• **Input records**:
┄┄┄┄┄┄┄┄┄┄

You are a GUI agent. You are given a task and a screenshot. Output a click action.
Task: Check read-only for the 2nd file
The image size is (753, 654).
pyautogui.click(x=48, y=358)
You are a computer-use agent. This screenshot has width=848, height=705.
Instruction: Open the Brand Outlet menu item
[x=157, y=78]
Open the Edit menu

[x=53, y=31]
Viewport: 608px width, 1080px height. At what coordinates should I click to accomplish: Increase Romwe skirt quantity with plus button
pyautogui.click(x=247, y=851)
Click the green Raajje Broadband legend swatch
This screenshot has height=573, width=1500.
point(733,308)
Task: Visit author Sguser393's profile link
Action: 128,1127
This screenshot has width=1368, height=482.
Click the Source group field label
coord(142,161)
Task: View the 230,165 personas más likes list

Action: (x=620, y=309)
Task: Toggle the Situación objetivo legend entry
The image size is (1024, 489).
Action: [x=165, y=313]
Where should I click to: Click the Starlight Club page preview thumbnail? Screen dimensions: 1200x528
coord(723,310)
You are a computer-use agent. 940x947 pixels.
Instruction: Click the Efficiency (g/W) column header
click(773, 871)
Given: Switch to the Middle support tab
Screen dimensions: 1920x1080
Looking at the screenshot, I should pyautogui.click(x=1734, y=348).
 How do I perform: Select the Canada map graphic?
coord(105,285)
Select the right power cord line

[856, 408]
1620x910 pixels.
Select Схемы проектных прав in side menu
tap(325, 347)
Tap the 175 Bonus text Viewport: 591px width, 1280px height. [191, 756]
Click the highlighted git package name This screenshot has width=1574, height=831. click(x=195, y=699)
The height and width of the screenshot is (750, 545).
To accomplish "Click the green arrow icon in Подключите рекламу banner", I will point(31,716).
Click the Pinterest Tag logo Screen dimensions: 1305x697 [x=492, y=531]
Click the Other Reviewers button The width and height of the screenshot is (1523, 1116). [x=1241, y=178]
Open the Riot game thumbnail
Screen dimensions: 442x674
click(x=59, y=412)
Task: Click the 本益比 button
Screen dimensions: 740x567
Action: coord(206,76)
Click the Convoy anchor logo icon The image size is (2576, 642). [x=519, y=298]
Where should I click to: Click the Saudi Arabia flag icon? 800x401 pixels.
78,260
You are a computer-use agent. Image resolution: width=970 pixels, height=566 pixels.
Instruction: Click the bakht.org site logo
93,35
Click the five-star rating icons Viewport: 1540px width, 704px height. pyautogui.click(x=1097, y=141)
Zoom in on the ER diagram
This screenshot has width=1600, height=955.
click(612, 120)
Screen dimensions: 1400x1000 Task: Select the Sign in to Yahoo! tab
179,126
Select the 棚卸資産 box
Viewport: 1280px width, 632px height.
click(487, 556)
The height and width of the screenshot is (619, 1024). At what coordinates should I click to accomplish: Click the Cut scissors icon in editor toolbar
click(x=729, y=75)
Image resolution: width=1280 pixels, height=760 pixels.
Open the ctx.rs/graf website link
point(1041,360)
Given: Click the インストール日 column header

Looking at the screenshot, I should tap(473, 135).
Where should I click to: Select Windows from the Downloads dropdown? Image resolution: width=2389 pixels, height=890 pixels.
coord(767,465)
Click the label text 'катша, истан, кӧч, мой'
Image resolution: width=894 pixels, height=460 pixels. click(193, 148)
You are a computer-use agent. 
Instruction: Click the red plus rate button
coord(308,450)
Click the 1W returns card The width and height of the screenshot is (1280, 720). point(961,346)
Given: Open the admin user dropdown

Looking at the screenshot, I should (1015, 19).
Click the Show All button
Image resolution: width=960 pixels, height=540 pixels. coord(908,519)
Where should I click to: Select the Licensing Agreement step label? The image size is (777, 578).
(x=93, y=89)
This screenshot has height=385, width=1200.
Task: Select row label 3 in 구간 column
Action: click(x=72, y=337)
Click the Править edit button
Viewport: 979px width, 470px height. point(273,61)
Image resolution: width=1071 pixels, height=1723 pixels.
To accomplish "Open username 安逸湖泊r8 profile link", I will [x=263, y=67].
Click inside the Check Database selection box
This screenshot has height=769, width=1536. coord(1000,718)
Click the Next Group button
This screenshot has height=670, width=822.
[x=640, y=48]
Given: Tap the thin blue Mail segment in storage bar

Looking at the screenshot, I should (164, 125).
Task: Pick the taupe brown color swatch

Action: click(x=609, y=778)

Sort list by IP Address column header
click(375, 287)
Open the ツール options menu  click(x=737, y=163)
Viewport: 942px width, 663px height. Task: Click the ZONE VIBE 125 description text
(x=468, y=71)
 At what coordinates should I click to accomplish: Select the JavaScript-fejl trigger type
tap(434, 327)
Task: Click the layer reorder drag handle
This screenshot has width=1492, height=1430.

┄┄┄┄┄┄┄┄┄┄

• **Problem to solve**: Print each entry exactly as it appears above.

• **Result of the task**:
You are a GUI agent. You are given a task and a screenshot. Output a click action.
Task: Check read-only for the 2nd file
The image size is (753, 654).
pyautogui.click(x=48, y=358)
You are a computer-use agent. This screenshot has width=848, height=705.
Instruction: Open the Brand Outlet menu item
[x=157, y=78]
Open the Edit menu

[x=53, y=31]
Viewport: 608px width, 1080px height. At what coordinates should I click to accomplish: Increase Romwe skirt quantity with plus button
pyautogui.click(x=247, y=851)
Click the green Raajje Broadband legend swatch
This screenshot has height=573, width=1500.
point(733,308)
Task: Visit author Sguser393's profile link
Action: 128,1127
This screenshot has width=1368, height=482.
Click the Source group field label
coord(142,161)
Task: View the 230,165 personas más likes list

Action: (x=620, y=309)
Task: Toggle the Situación objetivo legend entry
The image size is (1024, 489).
Action: [x=165, y=313]
Where should I click to: Click the Starlight Club page preview thumbnail? Screen dimensions: 1200x528
coord(723,310)
You are a computer-use agent. 940x947 pixels.
Instruction: Click the Efficiency (g/W) column header
click(773, 871)
Given: Switch to the Middle support tab
Screen dimensions: 1920x1080
Looking at the screenshot, I should pyautogui.click(x=1734, y=348).
 How do I perform: Select the Canada map graphic?
coord(105,285)
Select the right power cord line

[856, 408]
1620x910 pixels.
Select Схемы проектных прав in side menu
tap(325, 347)
Tap the 175 Bonus text Viewport: 591px width, 1280px height. [191, 756]
Click the highlighted git package name This screenshot has width=1574, height=831. click(x=195, y=699)
The height and width of the screenshot is (750, 545).
To accomplish "Click the green arrow icon in Подключите рекламу banner", I will point(31,716).
Click the Pinterest Tag logo Screen dimensions: 1305x697 [x=492, y=531]
Click the Other Reviewers button The width and height of the screenshot is (1523, 1116). [x=1241, y=178]
Open the Riot game thumbnail
Screen dimensions: 442x674
click(x=59, y=412)
Task: Click the 本益比 button
Screen dimensions: 740x567
Action: coord(206,76)
Click the Convoy anchor logo icon The image size is (2576, 642). [x=519, y=298]
Where should I click to: Click the Saudi Arabia flag icon? 800x401 pixels.
78,260
You are a computer-use agent. Image resolution: width=970 pixels, height=566 pixels.
Instruction: Click the bakht.org site logo
93,35
Click the five-star rating icons Viewport: 1540px width, 704px height. pyautogui.click(x=1097, y=141)
Zoom in on the ER diagram
This screenshot has width=1600, height=955.
click(612, 120)
Screen dimensions: 1400x1000 Task: Select the Sign in to Yahoo! tab
179,126
Select the 棚卸資産 box
Viewport: 1280px width, 632px height.
click(487, 556)
The height and width of the screenshot is (619, 1024). At what coordinates should I click to accomplish: Click the Cut scissors icon in editor toolbar
click(x=729, y=75)
Image resolution: width=1280 pixels, height=760 pixels.
Open the ctx.rs/graf website link
point(1041,360)
Given: Click the インストール日 column header

Looking at the screenshot, I should tap(473, 135).
Where should I click to: Select Windows from the Downloads dropdown? Image resolution: width=2389 pixels, height=890 pixels.
coord(767,465)
Click the label text 'катша, истан, кӧч, мой'
Image resolution: width=894 pixels, height=460 pixels. click(193, 148)
You are a computer-use agent. 
Instruction: Click the red plus rate button
coord(308,450)
Click the 1W returns card The width and height of the screenshot is (1280, 720). point(961,346)
Given: Open the admin user dropdown

Looking at the screenshot, I should (1015, 19).
Click the Show All button
Image resolution: width=960 pixels, height=540 pixels. coord(908,519)
Where should I click to: Select the Licensing Agreement step label? The image size is (777, 578).
(x=93, y=89)
This screenshot has height=385, width=1200.
Task: Select row label 3 in 구간 column
Action: click(x=72, y=337)
Click the Править edit button
Viewport: 979px width, 470px height. point(273,61)
Image resolution: width=1071 pixels, height=1723 pixels.
To accomplish "Open username 安逸湖泊r8 profile link", I will [x=263, y=67].
Click inside the Check Database selection box
This screenshot has height=769, width=1536. coord(1000,718)
Click the Next Group button
This screenshot has height=670, width=822.
[x=640, y=48]
Given: Tap the thin blue Mail segment in storage bar

Looking at the screenshot, I should (164, 125).
Task: Pick the taupe brown color swatch

Action: click(x=609, y=778)

Sort list by IP Address column header
click(375, 287)
Open the ツール options menu  click(x=737, y=163)
Viewport: 942px width, 663px height. Task: Click the ZONE VIBE 125 description text
(x=468, y=71)
 At what coordinates should I click to accomplish: Select the JavaScript-fejl trigger type
tap(434, 327)
Task: Click the layer reorder drag handle
This screenshot has width=1492, height=1430.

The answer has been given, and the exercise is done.